→ Exercise details
Would you copy the records below, exactly and only from their first line through the line containing "The image size is (1390, 868).", without any pictures?

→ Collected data
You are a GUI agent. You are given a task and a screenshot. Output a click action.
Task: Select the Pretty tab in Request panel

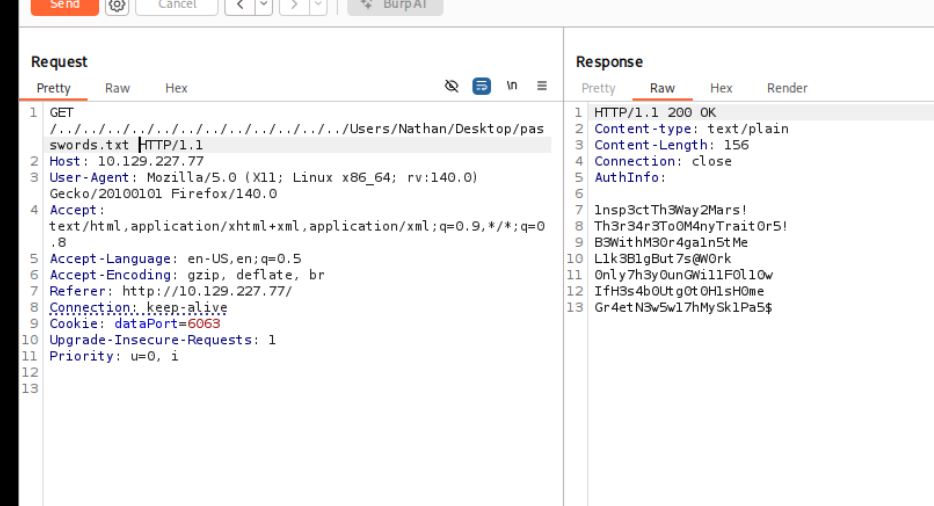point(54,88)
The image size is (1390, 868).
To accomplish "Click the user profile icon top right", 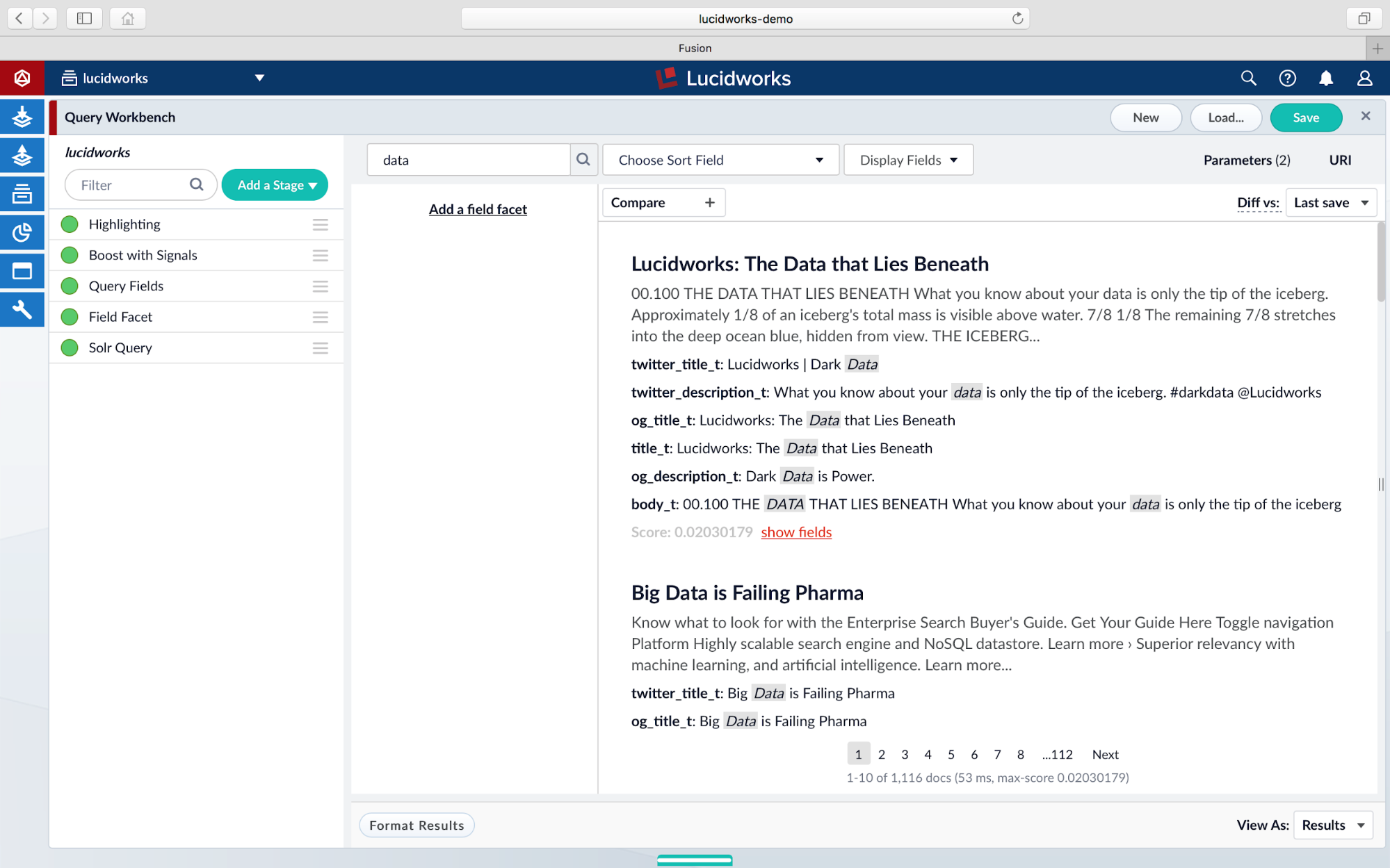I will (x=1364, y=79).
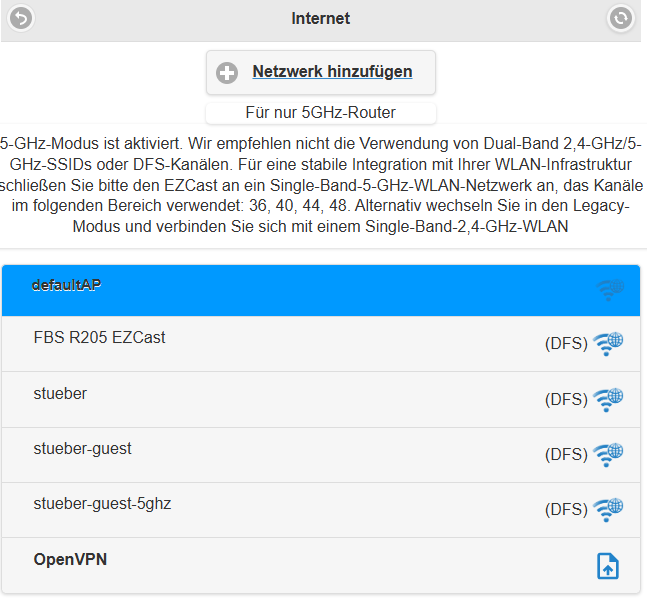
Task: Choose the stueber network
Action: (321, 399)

→ Reply
You are a GUI agent. You are given a task and a screenshot. Output a click action.
Task: Select the Pretty tab in Request panel

point(54,88)
The image size is (1390, 868).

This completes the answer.